2) One wire to several branch wires.
3) One wire to ring terminals.
Step 1: Cross Section at Wires and Screw
There are many ways to connect low voltage wires. Some take trained skills like using solder. Others are easy, but the parts can get expensive quickly. Few offer an easy way to make multiple connections to a common conductor.
I was working with some PVC trim boards and thought they might make nice terminal strips. Here is a cross section through the connection between two wires connected by a hex head sheet metal screw. I did a test at 11 amps and the connection didn't show any signs of heating up. Most model railroad currents are much less.

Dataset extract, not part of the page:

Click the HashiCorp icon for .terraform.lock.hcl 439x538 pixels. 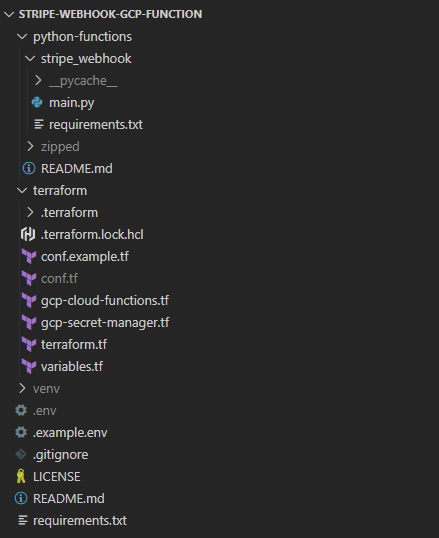point(28,234)
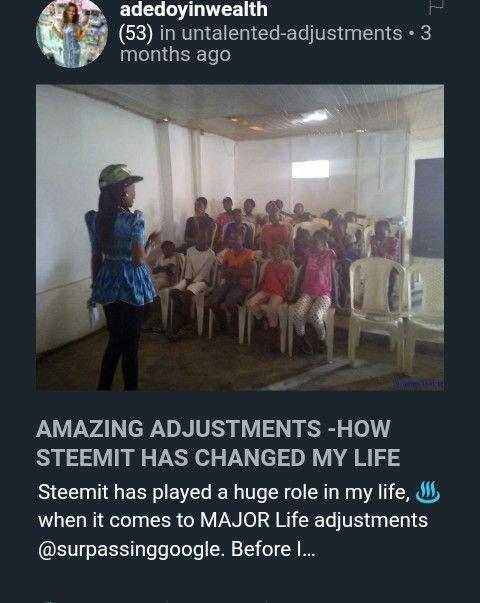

So a wiring method that doesn't require stripping insulation off the wires. No hot soldering iron. Multiple ways to make connections. And changes are as easy as taking a screw back out.
Step 2: PVC Trim Boards
The PVC trim boards are available in various widths and are not expensive. Also the hex head sheet metal screws are available in boxes of 1000 are cheap. Making the grooves is a simple task on a table saw, or you could use a chop saw or a radial arm saw. I cut the grooves 1/4" deep and used #8 x 1/2" screws. The hex head screws used in HVAC ducts are very easy to drive with a nut driver. Also the smooth white surface is easy to mark on with a Sharpie Pen. You can even color code the grooves!
Step 3: In Use
Here is a photo from under the train table.
The left photo shows two strips. The top common terminal has one wire pushed in for the full length. The lower terminal has individual wire connections.
The right photo has one strip with the individual wires connected at left and the common connections on the right end. The common wire is wrapped in a serpentine pattern. I found this made a neater arrangement for the wires.
These terminals are 3/4" wide and only allow one screw. We found if the strip were 1.5" wide you could put in two or three screws for more wires.
Step 4: Thick and Thin Wires
While the saw cut was just right for 18GA wire, what can you do about thinner wires? I found that if you folded thin wires over until they were about the thickness of a thicker wire it would work fine.
I hope this idea is useful for your model railroad.
Please work carefully.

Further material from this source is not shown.